16 Chapter 19
Learning Objectives
- Recognize measures of population evolution
- Identify four major contributors to population genetics
- Recognize the significance of sexual selection
The Evolution of Populations
Population genetics begins with understanding evolution and heredity. It describes the changes of populations and species, from small-scale changes among individuals to large-scale changes over paleontological time periods. Scientists can track changes in allele frequencies within populations over time.
The allele frequency within a given population can change depending on environmental factors. Some alleles become more widespread than others during the process of natural selection. Natural selection can alter the population’s genetic makeup. If a genetic phenotype allows an individual to better survive or reproduce, more offspring will carry the beneficial alleles, likely display the corresponding phenotype, and have the potential for more offspring of their own that also carry the genotype to perpetuate the cycle. Over time, the allele will spread throughout the population. Some alleles will quickly become fixed in this way, meaning that every individual of the population will carry the allele, while detrimental mutations may be swiftly eliminated if derived from a dominant allele from the gene pool. The gene pool is the sum of all the alleles in a population.
Sometimes, allele frequencies within a population change randomly with no advantage to the population over existing allele frequencies. This phenomenon is called genetic drift. Natural selection and genetic drift usually occur simultaneously in populations and are not isolated events. It is hard to determine which process dominates because it is often nearly impossible to determine the cause of change in allele frequencies at each occurrence. What ultimately interests biologists is not the frequencies of different alleles, but the frequencies of the resulting genotypes.

-----

EXERCISE AIM: Return the passage of the population genetics text that begins at the words "The allele frequency" and stops after "in a population.", copied word for word. The material has no connection to the population genetics text.

INFORMATION SUPPLIED:
-----

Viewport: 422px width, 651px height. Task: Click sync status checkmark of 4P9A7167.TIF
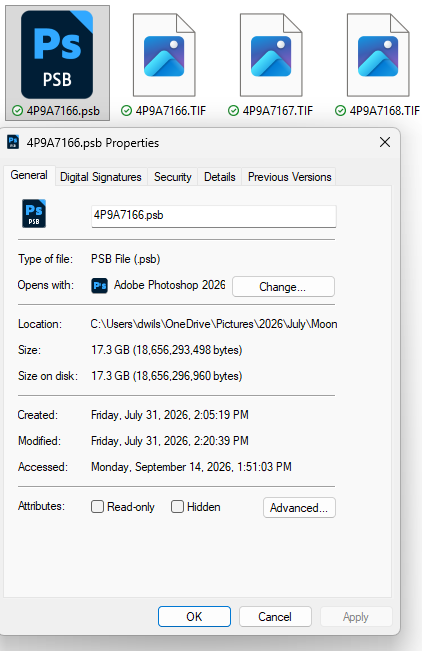[x=233, y=110]
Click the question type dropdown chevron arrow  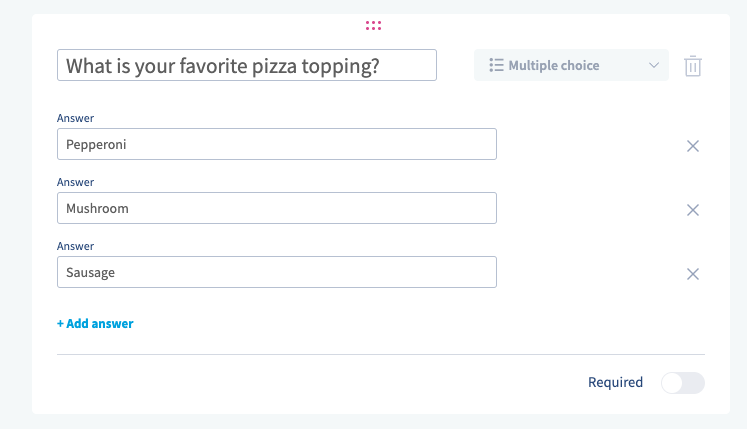click(654, 66)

-----

EXERCISE OUTPUT:
The allele frequency within a given population can change depending on environmental factors. Some alleles become more widespread than others during the process of natural selection. Natural selection can alter the population’s genetic makeup. If a genetic phenotype allows an individual to better survive or reproduce, more offspring will carry the beneficial alleles, likely display the corresponding phenotype, and have the potential for more offspring of their own that also carry the genotype to perpetuate the cycle. Over time, the allele will spread throughout the population. Some alleles will quickly become fixed in this way, meaning that every individual of the population will carry the allele, while detrimental mutations may be swiftly eliminated if derived from a dominant allele from the gene pool. The gene pool is the sum of all the alleles in a population.